Time of possession is a fraud. It is a fraud for these reasons:

  • You cannot "keep the ball away from your opponent" any more than a basketball team can keep the ball away from their opponent. When you score or turn the ball over, they get the ball back, no exceptions. Unless you attempt an onside kick, your opponent is getting the ball back after you're done with it. They will have the exact same number of possessions you do, plus or minus one depending on end-of-half and end-of-game hijinks.
  • It describes the actions of teams after they acquire a big lead and not what they do to get said lead. One of the primary reasons Michigan is #1 in time of possession: they've jumped out to massive leads in many games and cruised home. Opponents like Michigan State and Notre Dame have spent entire halves in a spread hurry-up emphasizing quick movement of the ball. Meanwhile, Michigan leisurely pounds the ball into the line until the game is over. Result: in the second half Michigan three-and-outs can take more time than 80-yard touchdown drives by the opponent. This is hugely distorting and tells us nothing more than "Michigan has a big lead."
  • It places undue emphasis on the run game. Michigan features a crushing ground game and a crushing run defense. Result: lots of Michigan runs and very few opponent runs. This naturally helps TOP, but the reason Michigan is good isn't because they possess the ball for relatively large amounts of time but rather those crushing units. Time of possession obscures the real reasons for Michigan's success.
The reason TOP is historically significant is that before, passing was losing. The game was on the ground and even Anthony Carter was a freakish sideshow to the real meat of the game in the trenches. As passing attacks have gotten more efficient, the relative importance of running has come down.

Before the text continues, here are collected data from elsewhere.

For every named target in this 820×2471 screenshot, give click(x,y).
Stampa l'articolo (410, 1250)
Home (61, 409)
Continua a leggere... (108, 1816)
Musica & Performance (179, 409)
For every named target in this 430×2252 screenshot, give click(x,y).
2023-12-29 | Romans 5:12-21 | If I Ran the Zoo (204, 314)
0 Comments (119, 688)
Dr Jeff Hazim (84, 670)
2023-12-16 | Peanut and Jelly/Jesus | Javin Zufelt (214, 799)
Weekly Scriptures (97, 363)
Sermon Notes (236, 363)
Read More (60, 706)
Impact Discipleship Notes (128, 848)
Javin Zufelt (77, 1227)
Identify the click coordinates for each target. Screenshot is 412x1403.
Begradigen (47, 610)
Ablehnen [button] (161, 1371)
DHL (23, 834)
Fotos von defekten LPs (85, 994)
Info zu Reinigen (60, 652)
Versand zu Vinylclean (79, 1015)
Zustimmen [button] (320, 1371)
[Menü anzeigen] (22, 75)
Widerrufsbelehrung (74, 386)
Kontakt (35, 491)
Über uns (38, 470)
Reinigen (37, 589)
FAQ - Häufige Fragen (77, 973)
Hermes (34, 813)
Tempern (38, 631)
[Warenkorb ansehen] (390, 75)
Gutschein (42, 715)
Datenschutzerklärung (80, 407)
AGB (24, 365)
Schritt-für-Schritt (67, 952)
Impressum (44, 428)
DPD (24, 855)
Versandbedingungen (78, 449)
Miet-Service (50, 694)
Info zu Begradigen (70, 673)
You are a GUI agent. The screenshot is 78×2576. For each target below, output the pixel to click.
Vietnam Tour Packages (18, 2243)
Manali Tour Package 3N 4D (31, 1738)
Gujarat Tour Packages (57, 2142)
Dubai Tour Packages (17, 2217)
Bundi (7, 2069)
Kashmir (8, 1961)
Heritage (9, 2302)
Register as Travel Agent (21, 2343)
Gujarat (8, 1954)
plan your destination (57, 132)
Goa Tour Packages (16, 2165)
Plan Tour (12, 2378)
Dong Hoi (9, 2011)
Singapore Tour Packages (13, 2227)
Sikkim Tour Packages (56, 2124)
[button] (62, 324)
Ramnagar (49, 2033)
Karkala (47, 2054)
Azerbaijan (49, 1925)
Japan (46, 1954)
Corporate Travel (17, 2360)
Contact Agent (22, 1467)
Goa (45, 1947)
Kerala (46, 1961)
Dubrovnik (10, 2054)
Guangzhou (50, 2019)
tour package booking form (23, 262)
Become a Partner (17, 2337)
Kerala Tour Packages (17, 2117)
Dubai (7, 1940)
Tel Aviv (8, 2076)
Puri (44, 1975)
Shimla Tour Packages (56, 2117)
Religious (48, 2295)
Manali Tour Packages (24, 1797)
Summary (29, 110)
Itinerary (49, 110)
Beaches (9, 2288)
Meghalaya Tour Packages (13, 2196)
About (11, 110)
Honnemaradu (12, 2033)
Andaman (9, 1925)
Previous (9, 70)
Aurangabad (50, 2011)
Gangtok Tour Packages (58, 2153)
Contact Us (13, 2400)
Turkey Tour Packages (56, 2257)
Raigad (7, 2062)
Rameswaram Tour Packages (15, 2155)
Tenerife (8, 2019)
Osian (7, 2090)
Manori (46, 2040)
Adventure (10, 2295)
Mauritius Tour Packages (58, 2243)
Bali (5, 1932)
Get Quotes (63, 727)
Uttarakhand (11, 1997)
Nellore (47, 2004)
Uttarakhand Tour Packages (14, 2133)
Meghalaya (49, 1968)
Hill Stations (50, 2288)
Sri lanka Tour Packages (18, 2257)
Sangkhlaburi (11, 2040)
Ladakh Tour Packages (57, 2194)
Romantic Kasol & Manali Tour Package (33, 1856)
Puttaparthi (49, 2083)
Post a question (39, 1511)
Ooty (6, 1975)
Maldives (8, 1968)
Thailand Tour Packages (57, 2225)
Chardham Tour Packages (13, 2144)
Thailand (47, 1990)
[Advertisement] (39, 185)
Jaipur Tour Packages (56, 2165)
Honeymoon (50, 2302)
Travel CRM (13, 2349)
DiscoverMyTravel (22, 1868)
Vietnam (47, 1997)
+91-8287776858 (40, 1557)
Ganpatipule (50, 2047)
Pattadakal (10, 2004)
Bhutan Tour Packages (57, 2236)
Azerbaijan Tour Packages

There is still a kernel of truth in TOP: if you have a dominant run game and a dominant run defense you're going to be a good team because you'll hardly ever find yourself in third and long and your opponents will with frequency. Passing is fundamentally higher variance (more incompletions, more 15 yard gains, fewer three yard gains) than rushing and if you are very good at something low variance you will be very good -- consistently good -- indeed. But the amount of time you have the ball doesn't matter. It's what you do with it when you have it.

Basketball is slowly moving away from raw numbers in favor of rates. John Hollinger, Ken Pomeroy, Big Ten Wonk, Dean Oliver, and others have brought forth a Moneyball style statistical revolution, producing stats that encompass more of the game and reflect it more accurately. The fundamental theorem of basketball, as I understand it, is this:
If you score more points per possession than your opponent, you win.
That's obvious, right? It's a tautology. The possession is the atom of basketball. But why, then, are people so often judged by what they do per game when one game may have 60 possessions and another 80? When stat wonks changed the focus from the game to the possession, stats became more illuminating.

Football is a much more complex game, but this is the fundamental theorem of football just as it is for basketball:
If you score more points per possession than your opponent, you win.
The possession is the atom of football, as well, and they can vary even more wildly than they can in a basketball game. Michigan and Minnesota had eight meaningful possessions in their recent game; last year against Northwestern they had more than double that number. And yet the yardage totals ceded were added up in a raw state and presented plainly even though Michigan's defense had twice the opportunities to fail and bend and cede points. And no one ever notices this. In football, the play's the thing, but it's just an electron or a proton or whatever. The possession is the atom.

Wow... uh. Right, this went somewhere far away from TOP. But there you go.